LONDON (Reuters) - Oil prices stabilised on Tuesday after a sharp sell-off as a fall in the dollar triggered a bout of short-covering, but analysts said the market remained vulnerable to further falls.
Rising oil prices through December encouraged investors to buy large volumes of crude oil futures contracts and many of these "long" positions are likely to be unwound unless the market stays strong, analysts and brokers say.
"I see this as a dead cat bounce," said Ole Hansen, head of commodity strategy at Saxo Bank in Copenhagen. "Oil is unlikely to recover until the longs have been reduced."

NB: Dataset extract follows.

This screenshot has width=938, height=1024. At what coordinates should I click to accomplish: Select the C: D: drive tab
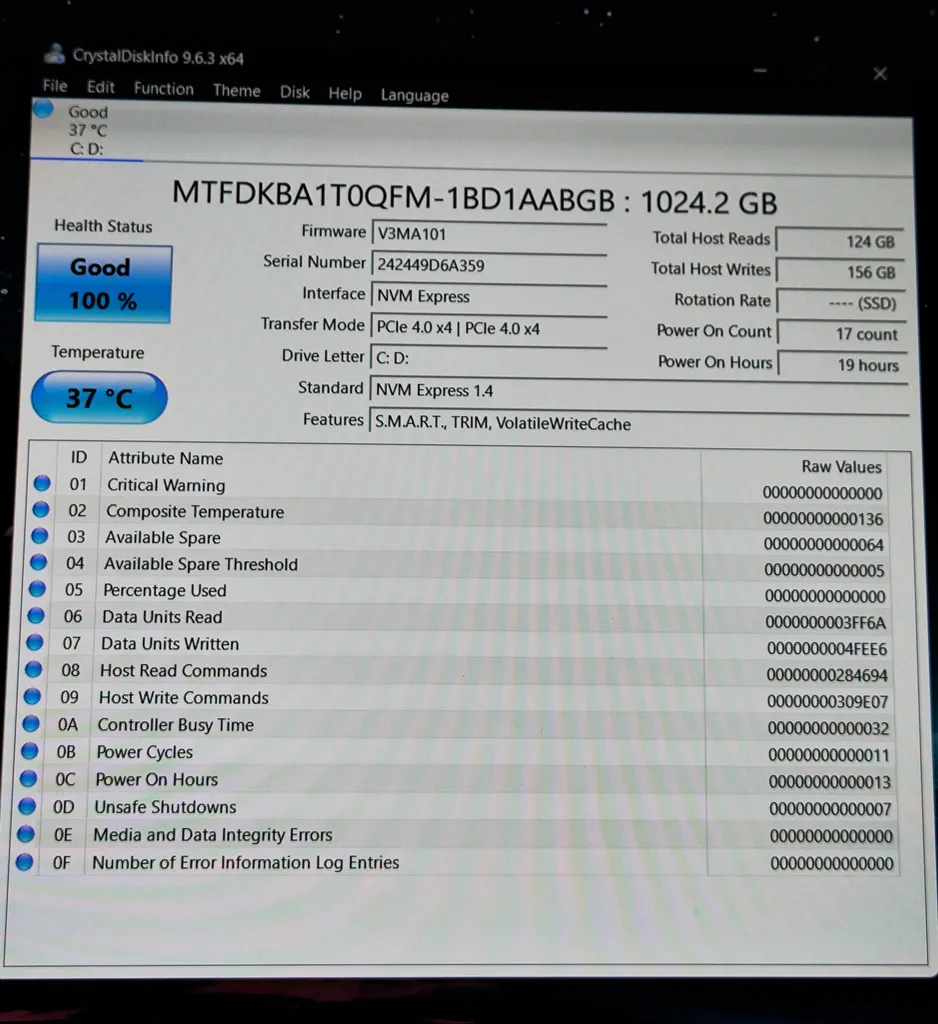[86, 131]
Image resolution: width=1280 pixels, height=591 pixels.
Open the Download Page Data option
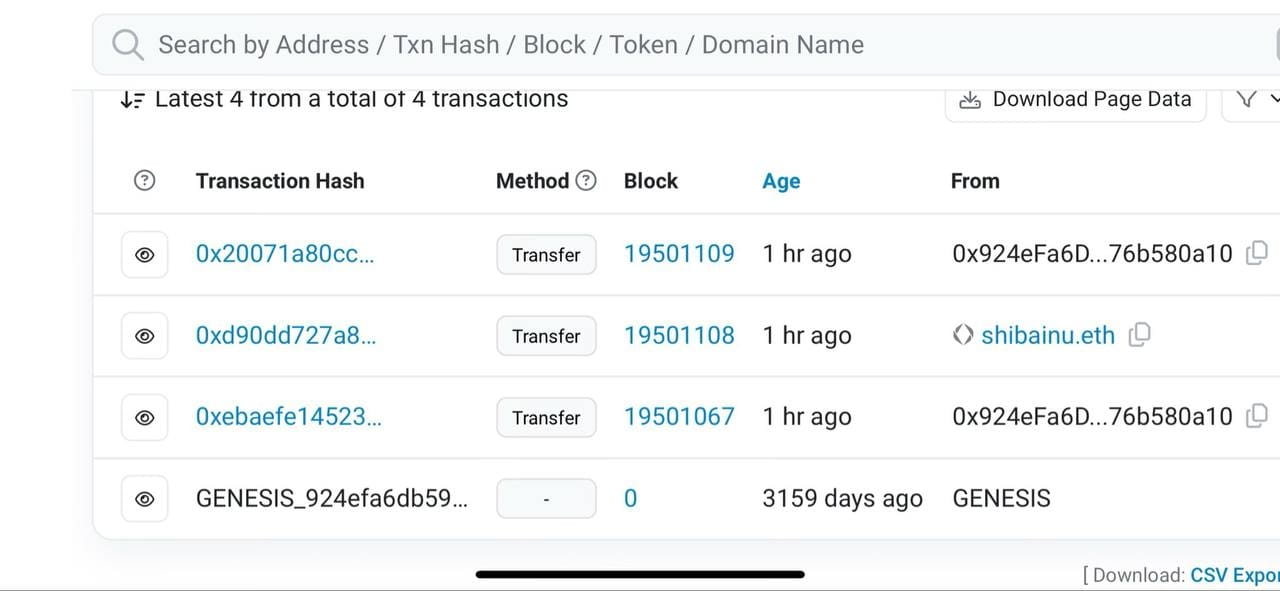pos(1075,99)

Tamas Varga, analyst at London broker PVM, agreed:
"We are seeing some short covering on the back of a weaker dollar," Varga said. "We might see stronger prices today after yesterday's big fall, but the market should weaken in coming days. I believe we are going lower."
Oil is priced in dollars, so a weaker dollar tends to encourage buying by consumers holding other currencies.
Brent crude was up 20 cents a barrel at $55.14 by 0950 GMT. U.S. light crude oil was up 25 cents at $52.21.
Both crude contracts fell more than $2 a barrel, or around 4 percent, on Monday on doubts that the Organization of the Petroleum Exporting Countries (OPEC) and other key oil producers would cut output as promised to try to reduce a global oversupply.
OPEC members Saudi Arabia and Abu Dhabi both appear to be reducing production but it is not clear whether other big producers such as Iraq will follow suit.
Supplies are also increasing in North America.
The average Canadian rig count for December 2016 was 209, up 36 from the 173 counted in November 2016, and up 49 from the 160 counted in December 2015, said Matt Stanley, a fuel broker at Freight Services International in Dubai.
"A 30 percent increase in Canadian rigs in a year ... The bear in me is well and truly back," Stanley said.
In the United States, energy companies last week added rigs for a 10th week in a row, extending the drilling recovery into an eighth month as crude prices remained at levels at which many U.S. drillers can operate profitably.
Adding one-off supplies, the U.S. Department of Energy on Monday announced a sale for crude from its Strategic Petroleum Reserve (SPR), with bids for 8 million barrels of light, sweet oil due by Jan. 17.
"U.S. SPR sales add to bearish pressures on U.S. crude," Citi said following the release of the bids.